The evaluation results will be printed in the cell's output and also stored in the *all_results.json* file of the fine-tuned model's directory.

In [None]:
# ============================== Hyperparameters ==============================

MODEL_NAME_OR_PATH = 'cybert/model/CyBERT_beta' #@param {type: "string"}
DATASET_DIR_PATH = 'cybert/input/NER/tagged_all_SN' #@param {type: "string"}
NUM_EPOCHS =  4 #@param {type: "integer"}
BATCH_SIZE =  16 #@param {type: "integer"}

SAVE_STRATEGY = "epoch" #@param ["no", "epoch", "steps"]
EVAL_STRATEGY = "epoch" #@param ["no", "epoch", "steps"]
SAVE_STEPS = 500 #@param {type: "integer"}
LOGGING_STEPS = 500 #@param {type: "integer"}
NER_SEED = 42 #@param {type: "integer"}

OVERWRITE_OUTPUT_DIR = True #@param {type:"boolean"}
DO_TRAIN = True #@param {type:"boolean"}
DO_EVAL = True #@param {type:"boolean"}

# =============================================================================

from pathlib import Path
datasets_posix = Path(DATASET_DIR_PATH)

OUTPUT_DIR = Path('cybert/model') / '{}-fine_tuned-{}'.format(
    Path(MODEL_NAME_OR_PATH).stem,
    datasets_posix.stem
    )
print("Fine-tuned model will be saved in: " + str(OUTPUT_DIR))
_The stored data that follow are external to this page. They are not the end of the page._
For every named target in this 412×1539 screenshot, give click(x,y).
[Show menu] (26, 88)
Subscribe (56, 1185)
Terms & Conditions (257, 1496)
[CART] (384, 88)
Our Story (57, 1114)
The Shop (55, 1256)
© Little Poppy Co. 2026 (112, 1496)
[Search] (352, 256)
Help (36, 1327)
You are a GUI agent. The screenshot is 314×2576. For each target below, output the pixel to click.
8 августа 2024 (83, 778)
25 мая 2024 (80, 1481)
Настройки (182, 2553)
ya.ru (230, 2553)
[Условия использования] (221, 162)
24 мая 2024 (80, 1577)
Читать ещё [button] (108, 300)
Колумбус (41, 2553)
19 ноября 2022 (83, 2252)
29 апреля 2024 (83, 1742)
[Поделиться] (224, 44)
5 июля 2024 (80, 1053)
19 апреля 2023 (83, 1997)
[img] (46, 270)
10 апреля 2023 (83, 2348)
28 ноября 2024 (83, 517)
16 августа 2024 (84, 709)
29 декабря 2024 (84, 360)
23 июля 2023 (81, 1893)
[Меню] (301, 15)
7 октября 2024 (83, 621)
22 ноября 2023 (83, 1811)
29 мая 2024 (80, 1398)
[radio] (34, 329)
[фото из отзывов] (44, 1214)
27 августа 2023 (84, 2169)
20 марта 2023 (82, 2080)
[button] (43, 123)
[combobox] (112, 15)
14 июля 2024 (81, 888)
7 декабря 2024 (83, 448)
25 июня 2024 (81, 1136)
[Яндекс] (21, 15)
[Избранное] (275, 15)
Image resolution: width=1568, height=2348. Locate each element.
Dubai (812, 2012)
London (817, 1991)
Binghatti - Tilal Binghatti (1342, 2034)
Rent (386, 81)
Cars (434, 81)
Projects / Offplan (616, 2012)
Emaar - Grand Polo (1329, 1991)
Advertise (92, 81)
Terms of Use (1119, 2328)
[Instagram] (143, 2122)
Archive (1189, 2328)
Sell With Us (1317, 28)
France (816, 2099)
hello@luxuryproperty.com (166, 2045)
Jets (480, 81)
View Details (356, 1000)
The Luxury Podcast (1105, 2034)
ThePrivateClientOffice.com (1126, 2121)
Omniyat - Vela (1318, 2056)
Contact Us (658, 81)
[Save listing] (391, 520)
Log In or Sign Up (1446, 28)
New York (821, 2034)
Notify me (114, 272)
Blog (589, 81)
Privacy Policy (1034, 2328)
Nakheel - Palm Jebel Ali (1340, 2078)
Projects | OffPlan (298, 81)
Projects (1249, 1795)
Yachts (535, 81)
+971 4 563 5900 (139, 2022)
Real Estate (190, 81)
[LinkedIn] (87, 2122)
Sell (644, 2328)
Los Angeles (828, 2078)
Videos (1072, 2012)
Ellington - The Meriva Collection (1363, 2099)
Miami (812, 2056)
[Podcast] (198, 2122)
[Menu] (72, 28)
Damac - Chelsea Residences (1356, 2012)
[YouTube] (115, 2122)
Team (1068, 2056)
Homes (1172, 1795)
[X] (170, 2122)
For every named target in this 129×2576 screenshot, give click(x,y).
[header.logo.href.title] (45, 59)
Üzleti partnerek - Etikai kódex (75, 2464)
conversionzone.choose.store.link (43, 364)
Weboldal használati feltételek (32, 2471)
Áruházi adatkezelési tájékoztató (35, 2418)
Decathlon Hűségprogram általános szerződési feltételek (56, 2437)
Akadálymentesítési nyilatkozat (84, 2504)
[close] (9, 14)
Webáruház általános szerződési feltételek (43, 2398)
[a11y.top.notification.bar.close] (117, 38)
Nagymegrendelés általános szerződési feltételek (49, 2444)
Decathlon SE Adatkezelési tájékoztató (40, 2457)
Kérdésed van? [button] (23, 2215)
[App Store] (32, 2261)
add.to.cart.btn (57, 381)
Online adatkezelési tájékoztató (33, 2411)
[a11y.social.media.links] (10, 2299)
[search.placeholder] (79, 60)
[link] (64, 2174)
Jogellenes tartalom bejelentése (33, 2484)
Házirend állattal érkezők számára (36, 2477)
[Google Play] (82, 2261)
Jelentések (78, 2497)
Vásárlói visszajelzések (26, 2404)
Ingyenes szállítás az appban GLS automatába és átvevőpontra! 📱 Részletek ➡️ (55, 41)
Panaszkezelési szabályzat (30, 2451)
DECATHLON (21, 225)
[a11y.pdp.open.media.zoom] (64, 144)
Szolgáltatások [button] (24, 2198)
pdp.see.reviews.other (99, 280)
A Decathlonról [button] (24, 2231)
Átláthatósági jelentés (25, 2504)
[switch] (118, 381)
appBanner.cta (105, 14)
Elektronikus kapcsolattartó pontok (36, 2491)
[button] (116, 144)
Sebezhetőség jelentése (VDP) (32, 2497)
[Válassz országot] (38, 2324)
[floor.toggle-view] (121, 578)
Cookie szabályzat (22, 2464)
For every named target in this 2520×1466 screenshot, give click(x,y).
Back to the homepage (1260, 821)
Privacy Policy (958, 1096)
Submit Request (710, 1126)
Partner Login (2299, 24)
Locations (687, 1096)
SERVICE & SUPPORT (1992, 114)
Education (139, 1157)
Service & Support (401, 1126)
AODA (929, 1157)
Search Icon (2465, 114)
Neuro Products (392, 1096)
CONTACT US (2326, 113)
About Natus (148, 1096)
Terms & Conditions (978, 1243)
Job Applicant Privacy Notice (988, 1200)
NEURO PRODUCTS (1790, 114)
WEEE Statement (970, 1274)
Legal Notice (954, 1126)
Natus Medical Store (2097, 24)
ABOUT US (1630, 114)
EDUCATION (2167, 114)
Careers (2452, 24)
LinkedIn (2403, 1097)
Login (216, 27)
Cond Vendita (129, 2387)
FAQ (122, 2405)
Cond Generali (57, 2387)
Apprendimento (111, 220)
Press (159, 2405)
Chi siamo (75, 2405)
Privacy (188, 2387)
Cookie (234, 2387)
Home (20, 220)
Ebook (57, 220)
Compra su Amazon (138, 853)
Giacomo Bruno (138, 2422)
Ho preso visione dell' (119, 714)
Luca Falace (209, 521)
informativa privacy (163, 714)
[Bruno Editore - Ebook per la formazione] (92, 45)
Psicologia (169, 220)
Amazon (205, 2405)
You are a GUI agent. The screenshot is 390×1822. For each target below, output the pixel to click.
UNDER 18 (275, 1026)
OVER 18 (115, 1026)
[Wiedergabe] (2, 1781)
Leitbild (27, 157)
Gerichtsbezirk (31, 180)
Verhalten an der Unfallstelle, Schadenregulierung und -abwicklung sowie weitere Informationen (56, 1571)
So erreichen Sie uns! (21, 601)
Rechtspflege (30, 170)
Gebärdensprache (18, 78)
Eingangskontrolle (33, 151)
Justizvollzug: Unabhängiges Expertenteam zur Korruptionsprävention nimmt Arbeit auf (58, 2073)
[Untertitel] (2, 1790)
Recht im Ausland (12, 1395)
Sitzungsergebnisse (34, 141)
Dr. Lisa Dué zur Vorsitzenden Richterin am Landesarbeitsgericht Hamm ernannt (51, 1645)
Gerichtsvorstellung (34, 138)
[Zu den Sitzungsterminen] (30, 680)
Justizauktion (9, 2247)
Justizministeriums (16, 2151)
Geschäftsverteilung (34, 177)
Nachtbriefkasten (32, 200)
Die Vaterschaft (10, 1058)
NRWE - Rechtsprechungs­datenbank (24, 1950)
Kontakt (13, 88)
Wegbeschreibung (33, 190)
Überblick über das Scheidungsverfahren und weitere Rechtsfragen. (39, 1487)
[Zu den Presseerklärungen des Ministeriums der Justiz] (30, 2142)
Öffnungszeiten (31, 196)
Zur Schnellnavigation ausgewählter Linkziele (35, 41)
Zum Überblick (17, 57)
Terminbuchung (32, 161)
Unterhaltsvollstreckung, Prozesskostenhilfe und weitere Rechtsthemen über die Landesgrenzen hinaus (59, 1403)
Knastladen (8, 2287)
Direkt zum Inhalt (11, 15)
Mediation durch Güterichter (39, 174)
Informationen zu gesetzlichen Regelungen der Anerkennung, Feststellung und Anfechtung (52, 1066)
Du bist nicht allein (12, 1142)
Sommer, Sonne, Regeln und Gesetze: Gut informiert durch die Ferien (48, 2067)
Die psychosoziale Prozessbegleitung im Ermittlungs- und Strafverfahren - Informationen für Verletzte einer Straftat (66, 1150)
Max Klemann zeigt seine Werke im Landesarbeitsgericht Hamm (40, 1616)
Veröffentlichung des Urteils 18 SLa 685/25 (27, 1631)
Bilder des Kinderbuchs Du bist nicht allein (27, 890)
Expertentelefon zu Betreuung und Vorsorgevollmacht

TRAIN_FILE = str(datasets_posix / "train.json")
TEST_FILE = str(datasets_posix / "test.json")
DEV_FILE = datasets_posix / "dev.json"


!python cybert/code/run_ner.py \
  --model_name_or_path=$MODEL_NAME_OR_PATH \
  --task_name=ner \
  --train_file=$TRAIN_FILE \
  --do_train=$DO_TRAIN \
  --validation_file=$TEST_FILE \
  --do_eval=$DO_EVAL \
  --evaluation_strategy=$EVAL_STRATEGY \
  --num_train_epochs=$NUM_EPOCHS \
  --per_device_train_batch_size=$BATCH_SIZE \
  --output_dir=$OUTPUT_DIR \
  --overwrite_output_dir=$OVERWRITE_OUTPUT_DIR \
  --save_strategy=$SAVE_STRATEGY